Desde esta perspectiva, el mayor acierto del libro pareciera estar, no tanto en la trama –los conflictos son más bien internos– como en este caleidoscopio y en la precisión con que están compuestos cada uno de los personajes, entre los cuales el más destacable es sin dudas el de Ana Cabrera, una docente que se hastía de su profesión y termina cumpliendo una de esas fantasías arltianas que acosan a buena parte de los maestros en la actualidad: patear el tablero e intentar forzar un golpe de suerte con otra cosa, que en su caso es el teatro. Una noche, uno de esos directores que solían habitar el under local de los años ochenta le propone convertirla en su actriz “fetiche”. Ana acepta y a partir de entonces empiezan a borrarse los límites entre el arte y la vida, o entre la vida y la ficción, y en estas tensiones el personaje adquiere una carnadura que no es demasiado frecuente en la literatura argentina. El chico con el que sale –un ex alumno suyo– le dice que tiene sida y al poco tiempo los análisis de ella dan también positivos.
Sin embargo, y causalidad frenética mediante, decide no sólo continuar con el espectáculo teatral que está haciendo –una suerte de performance donde recita algunos poemas–, sino incorporar a él su enfermedad.
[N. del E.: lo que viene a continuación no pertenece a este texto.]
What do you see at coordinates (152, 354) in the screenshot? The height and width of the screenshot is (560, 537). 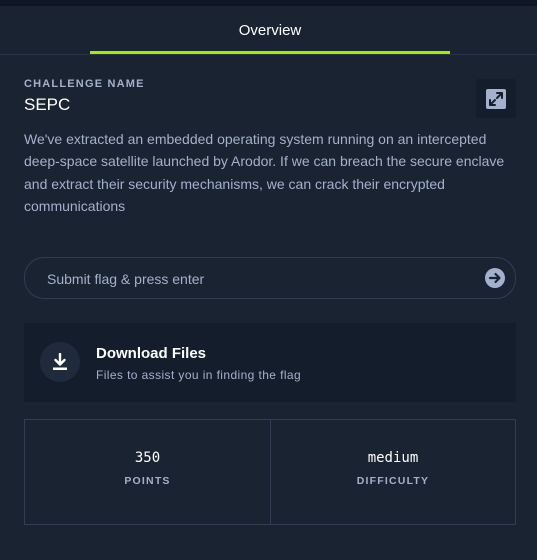 I see `download-title: Download Files` at bounding box center [152, 354].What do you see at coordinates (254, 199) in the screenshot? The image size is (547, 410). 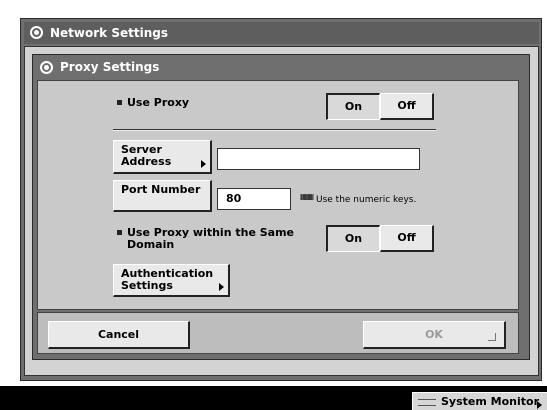 I see `port-number-field: 80` at bounding box center [254, 199].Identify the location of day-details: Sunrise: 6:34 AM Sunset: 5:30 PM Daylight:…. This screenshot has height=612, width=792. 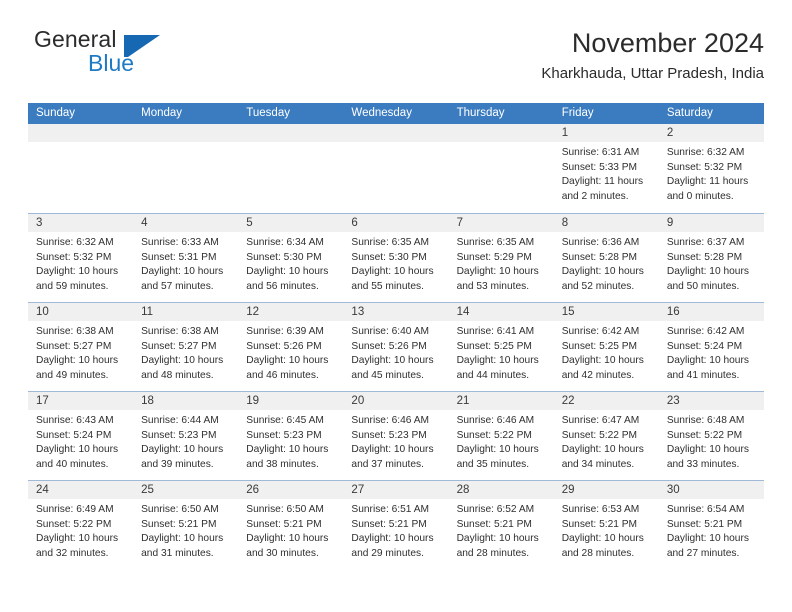
(290, 263).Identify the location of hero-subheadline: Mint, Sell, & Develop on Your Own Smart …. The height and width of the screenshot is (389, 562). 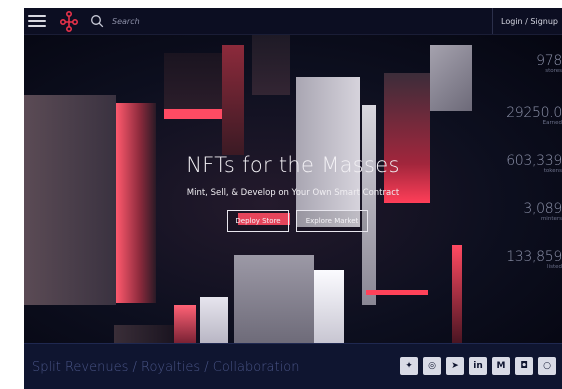
(293, 193).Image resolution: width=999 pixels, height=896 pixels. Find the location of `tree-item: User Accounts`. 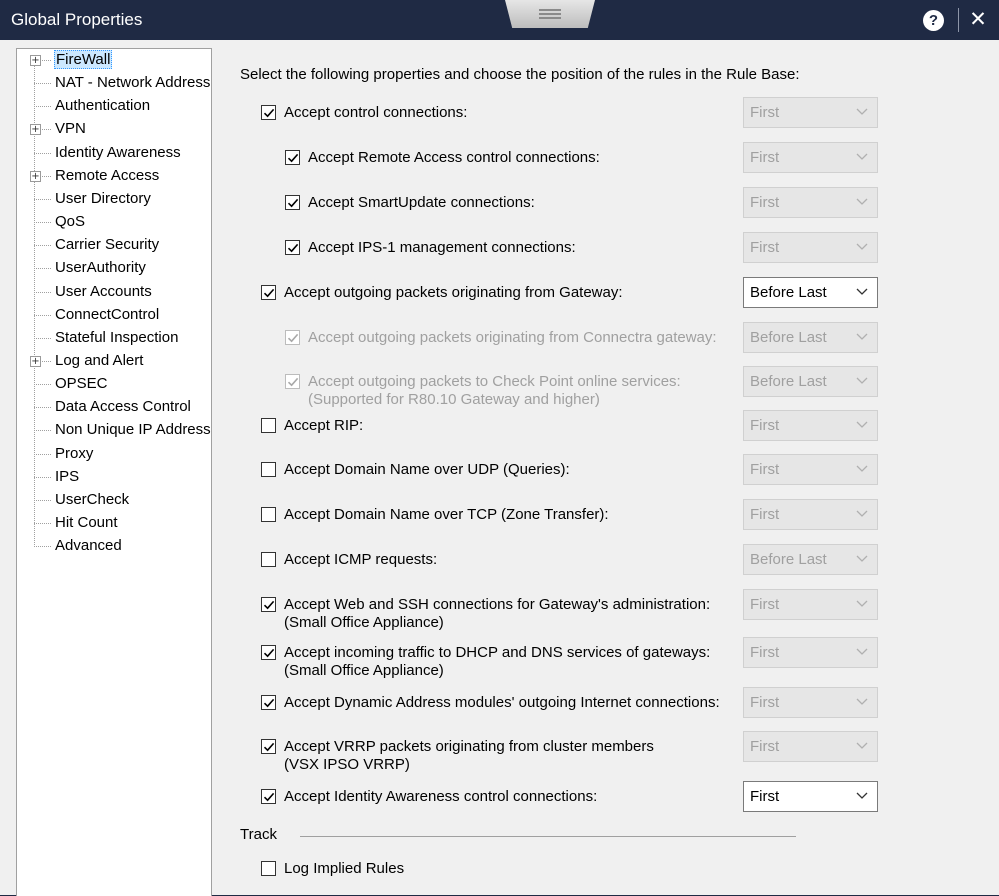

tree-item: User Accounts is located at coordinates (114, 292).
De este modo el sida adquiere una dimensión ‘espectacular’ y se va volviendo una experiencia estética perturbadora, pero también reveladora, en el sentido de que permite construir sentidos a los que sólo se puede acceder a través del arte, que se vuelve así lo que en esencia suele ser siempre, aunque no siempre esté tan a la vista: un espacio de refugio y, al mismo tiempo, de liberación.